4.6. Electrochemical Measurements

All the electrochemical experiments were performed on an electrochemical workstation (CHI 760C, CH Instruments Inc., USA), using a conventional three-electrode system, i.e., a Hg/Hg2Cl2 (saturated KCl, SCE) reference electrode, a carbon rod counter electrode, and the prepared working electrode. 0.5 M H2SO4 aqueous solution was used as the electrolyte throughout the experiments. Before the electrochemical measurement, the electrolyte was degassed by bubbling N2 for at least 30 min.
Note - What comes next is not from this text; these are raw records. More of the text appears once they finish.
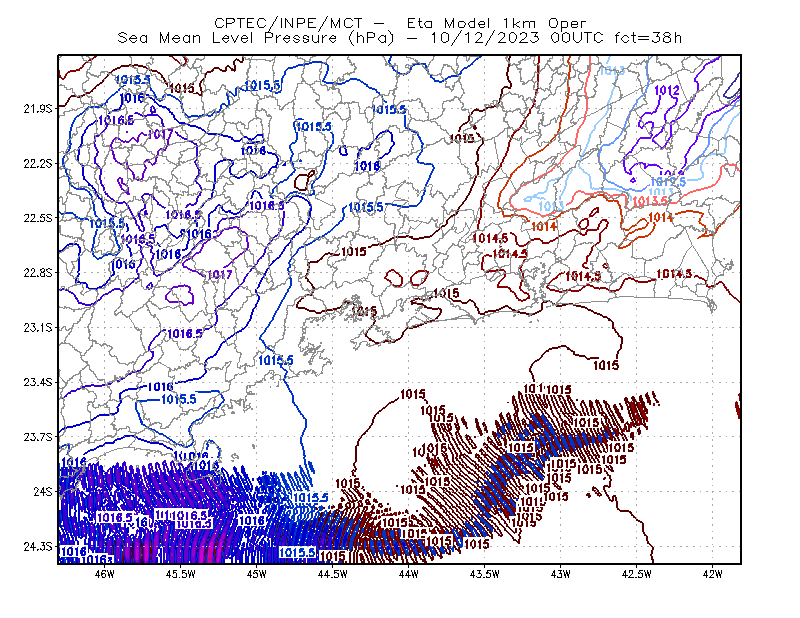Click the 1016.5 label near 23.1S
This screenshot has width=800, height=618.
185,334
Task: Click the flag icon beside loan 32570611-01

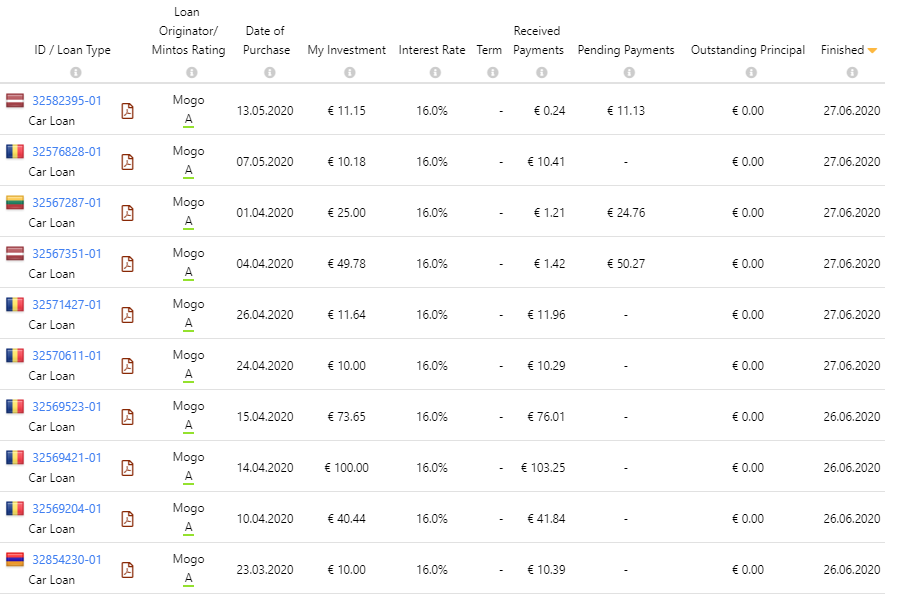Action: point(15,355)
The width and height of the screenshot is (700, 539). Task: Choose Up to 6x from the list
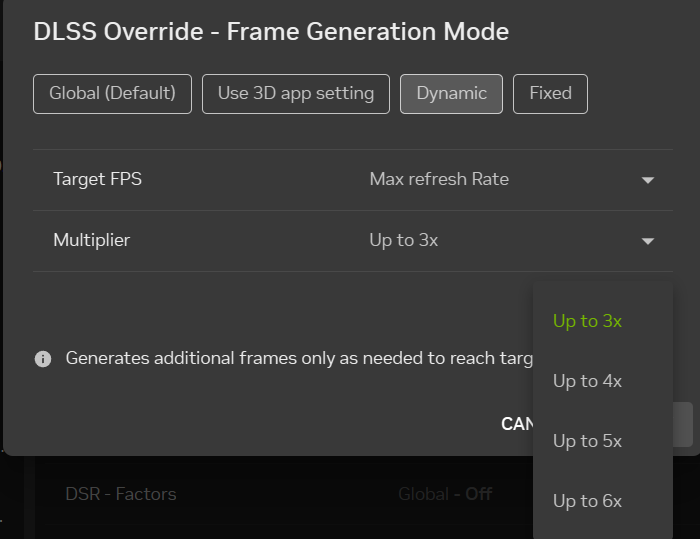coord(588,501)
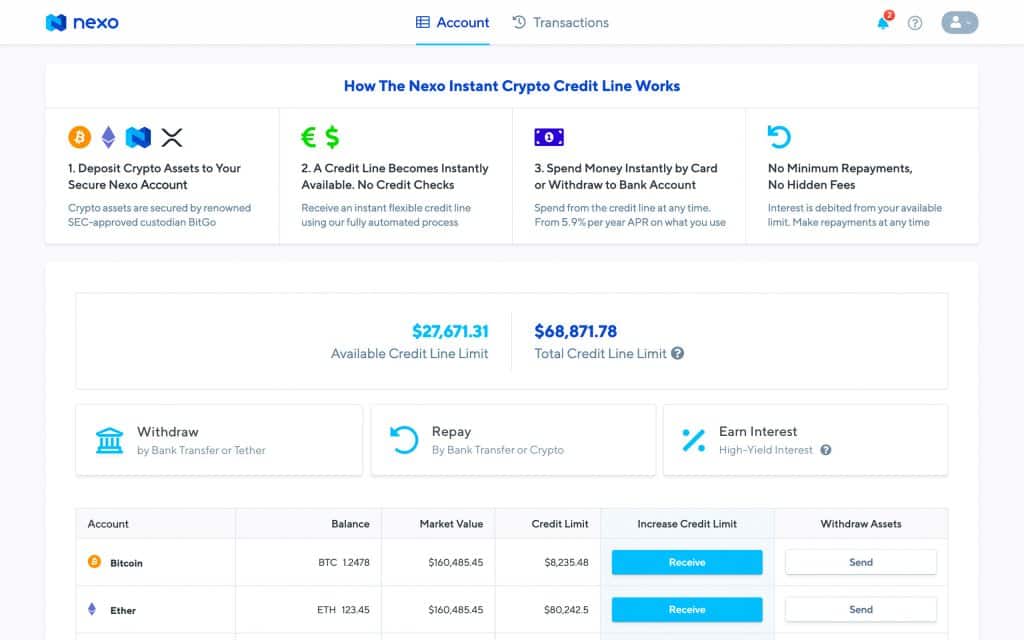
Task: Select the Account tab
Action: pyautogui.click(x=452, y=22)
The polarization curves were obtained by sweeping the potential from 0 to -0.6 V (vs. SCE) at a sweep rate of 2 mV s−1. Electrochemical impedance spectroscopy (EIS) was recorded in 0.5 M H2SO4 aqueous solution using an alternating current (AC) voltage of 5 mV and direct current (DC) voltage of -0.15 V (vs. RHE) within the frequency range from 100 kHz to 0.1 Hz. Voltage-time responses were monitored by chronopotentiometry measurement at 10 mA cm−2 for 12 h.